Prove $a+b+c+d $ is composite

$ab=cd$ implies $a=xy, b=zt, c=xz, d=yt$ for some integers $x,y,z,t$. Hence $$ a+b+c+d=(x+t)(y+z). $$

From $ab=cd$ you have $$(a+b)^2-(a-b)^2=(c+d)^2-(c-d)^2\Rightarrow(a+b)^2-(c+d)^2=(a-b)^2-(c-d)^2$$ Hence we have $$(a+b+c+d)(a+b-c-d)=(a-b+c-d)(a-b-c+d)$$ Now note that $|a+b+c+d|>|a-b+c-d|$ and $|a-b-c+d|$. If $(a+b+c+d)$ was prime then it must divide one of $(a-b+c-d)$ or $(a-b-c+d)$, which is not possible.

From $ab=cd$, We may assume $a=\frac{cd}{b}$. So $M=a+b+c+d = \frac{cd}{b}+b+c+d = \frac{(b+c)(b+d)}{b}$ and so $bM=(b+c)(b+d)$ and $M|(b+c)(b+d)$. We assume that $M$ is not composite, so it is prime.
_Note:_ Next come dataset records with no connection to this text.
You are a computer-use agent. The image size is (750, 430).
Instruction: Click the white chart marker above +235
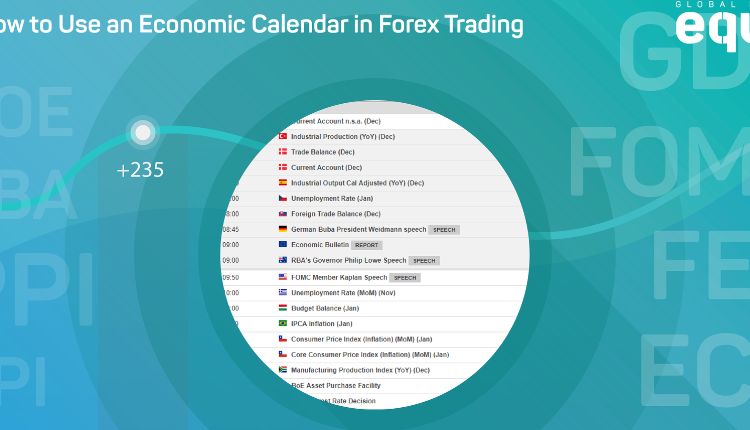[x=143, y=131]

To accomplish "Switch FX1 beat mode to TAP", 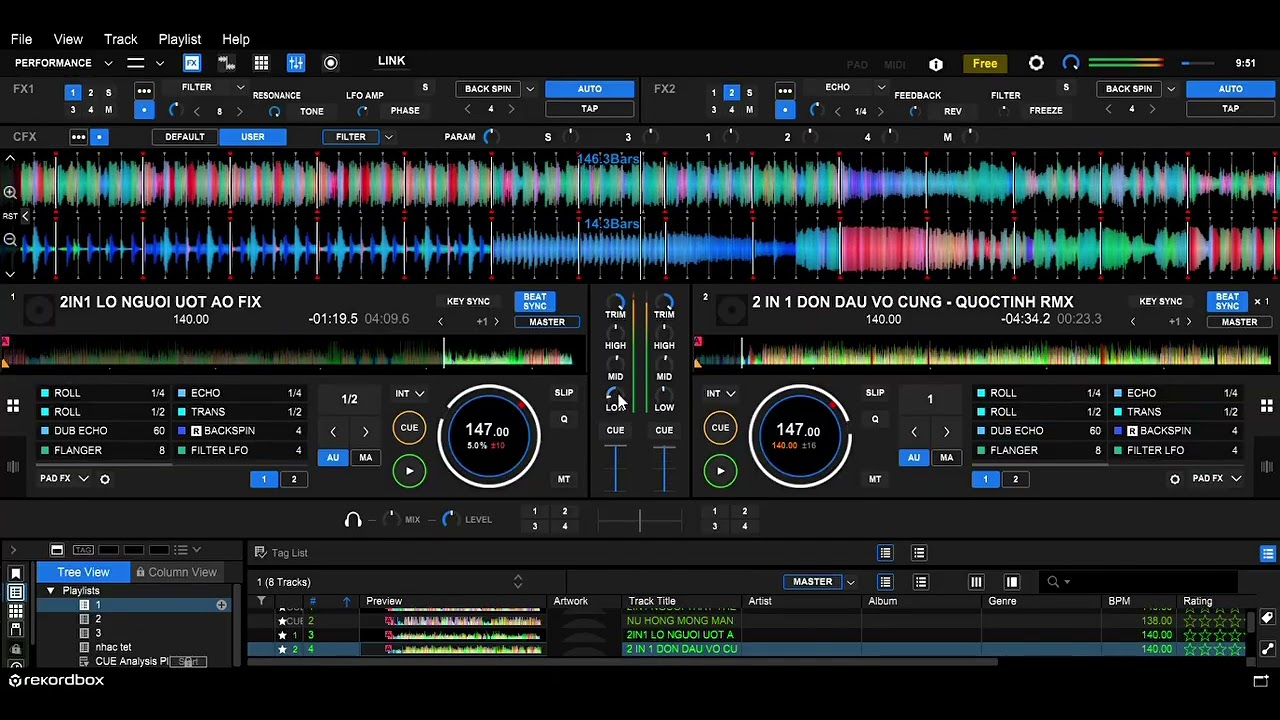I will [x=590, y=109].
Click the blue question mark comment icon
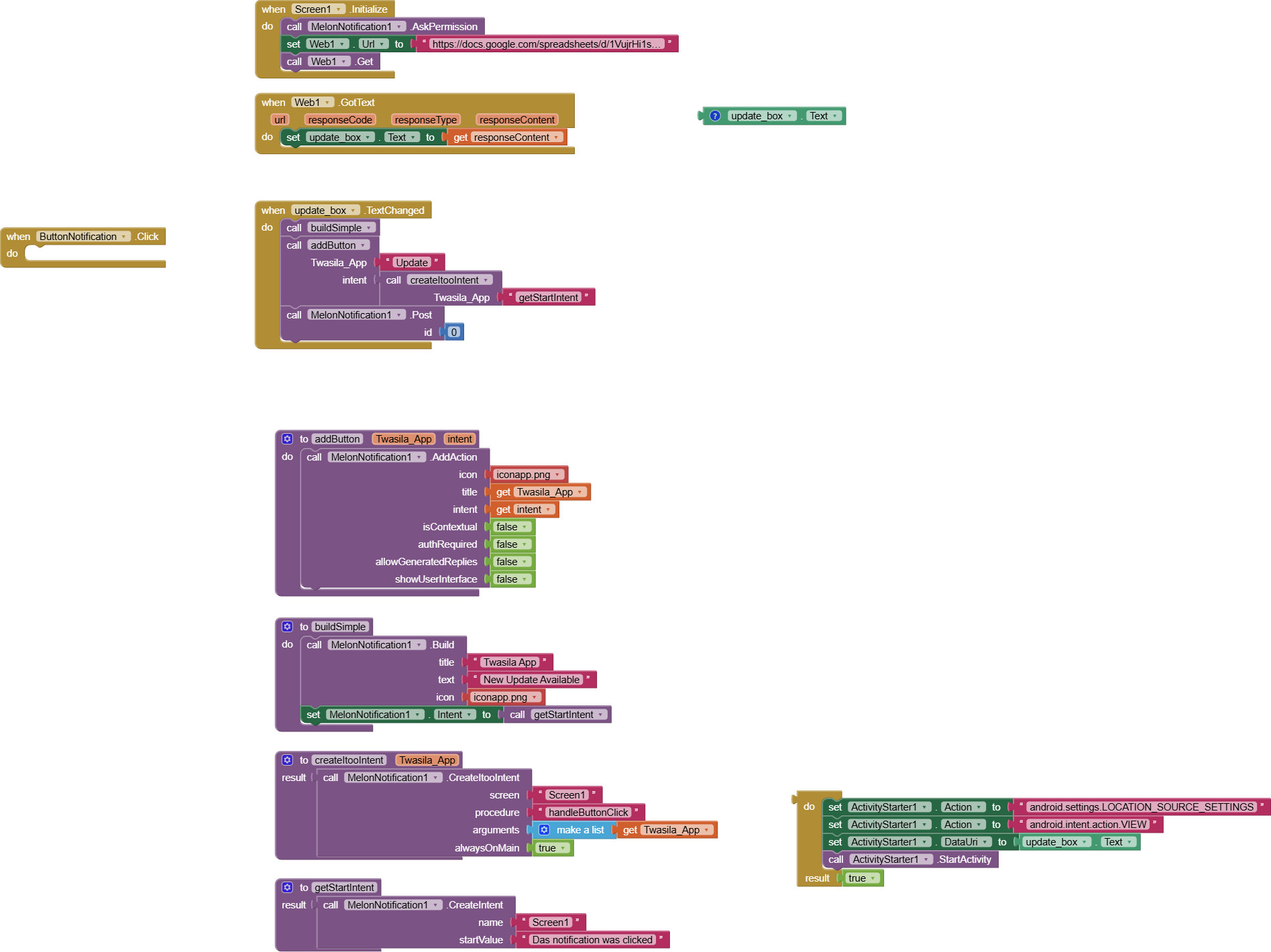Image resolution: width=1271 pixels, height=952 pixels. pyautogui.click(x=715, y=116)
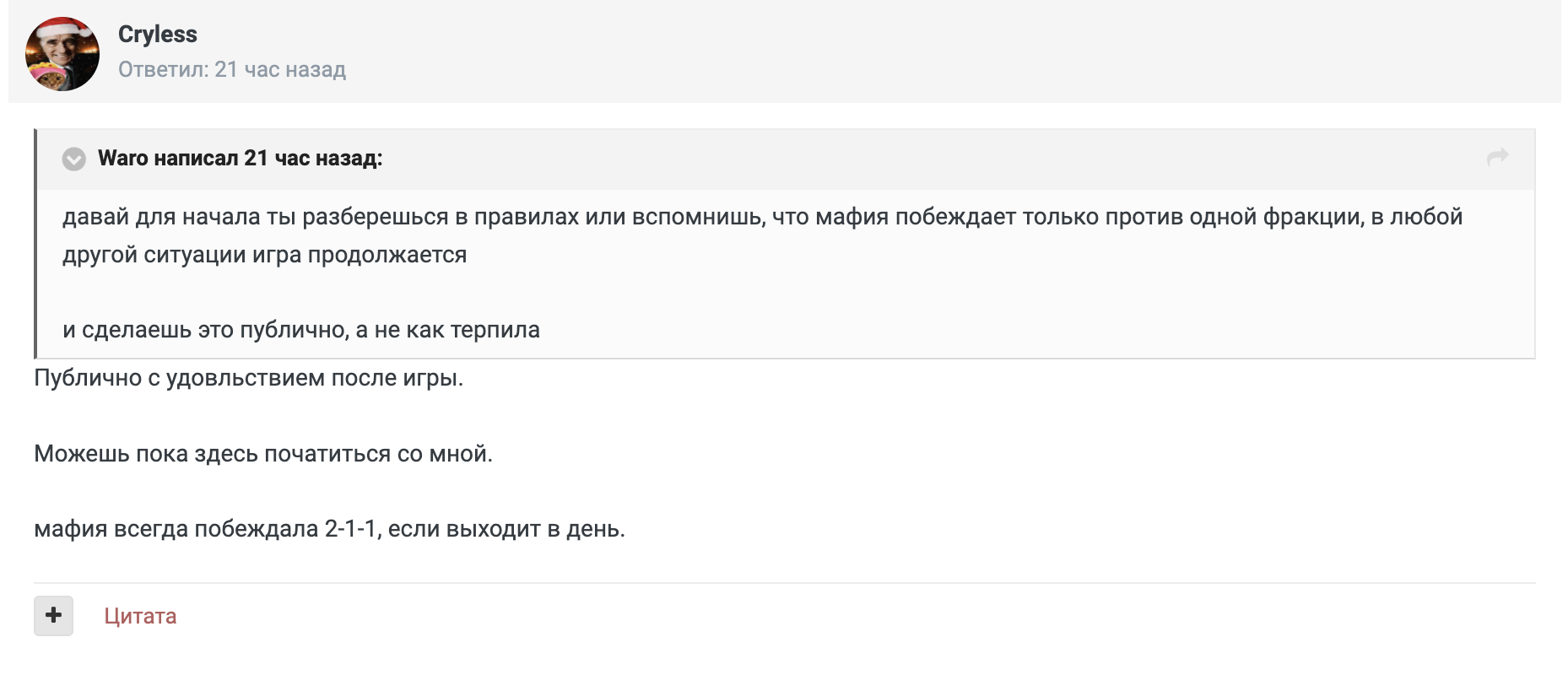Click quote line "другой ситуации игра продолжается"
Image resolution: width=1568 pixels, height=675 pixels.
[x=264, y=255]
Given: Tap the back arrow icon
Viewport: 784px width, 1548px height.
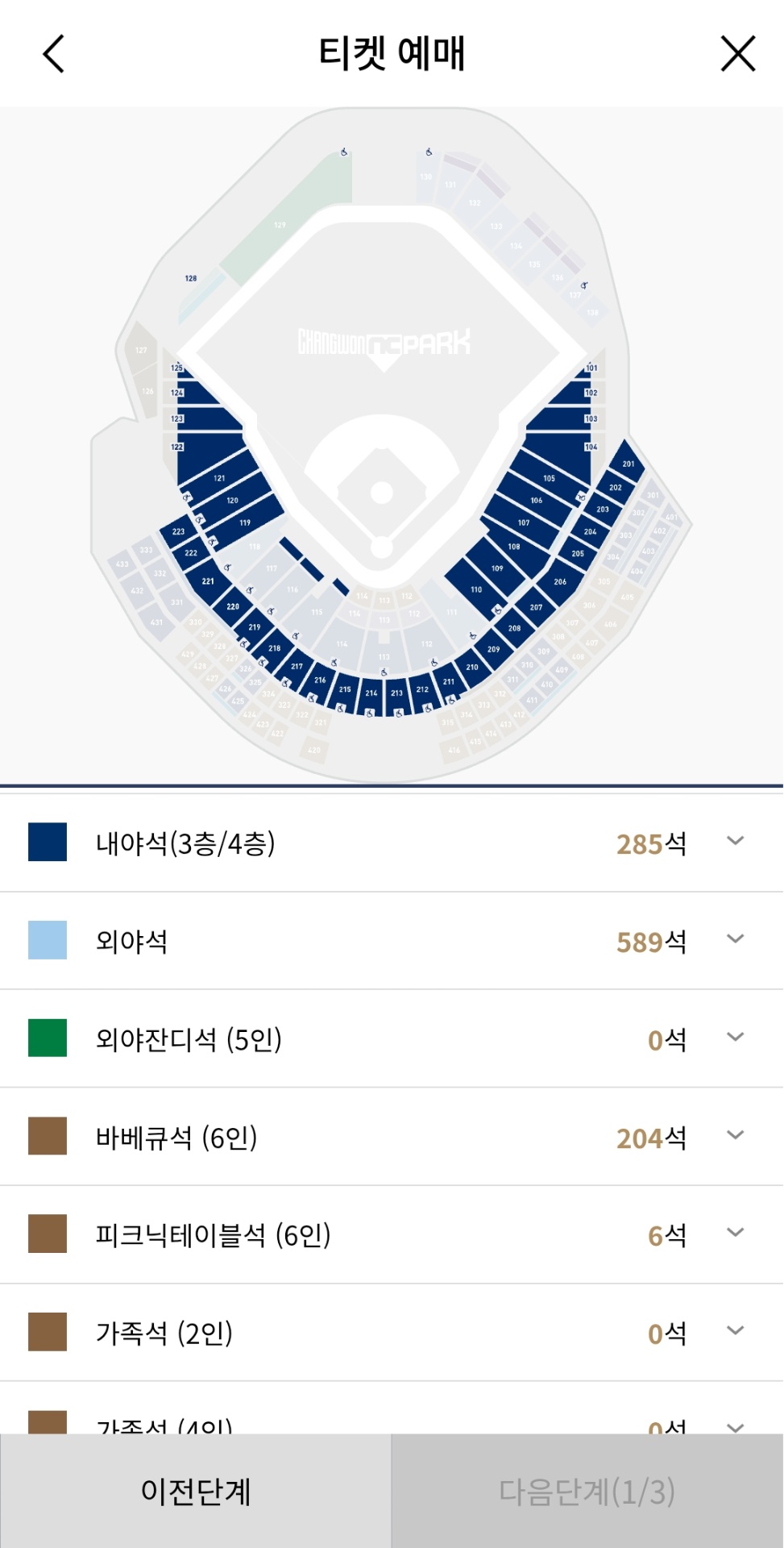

Now we may know that either $b+c$ or $b+d$ is divisible by $M$. So $M\leq b+c$ or $M\leq b+d$ which both result in contradiction because $M=a+b+c+d > b+c$ or $b+d$. So our assumption was wrong and $M$ is a composite number.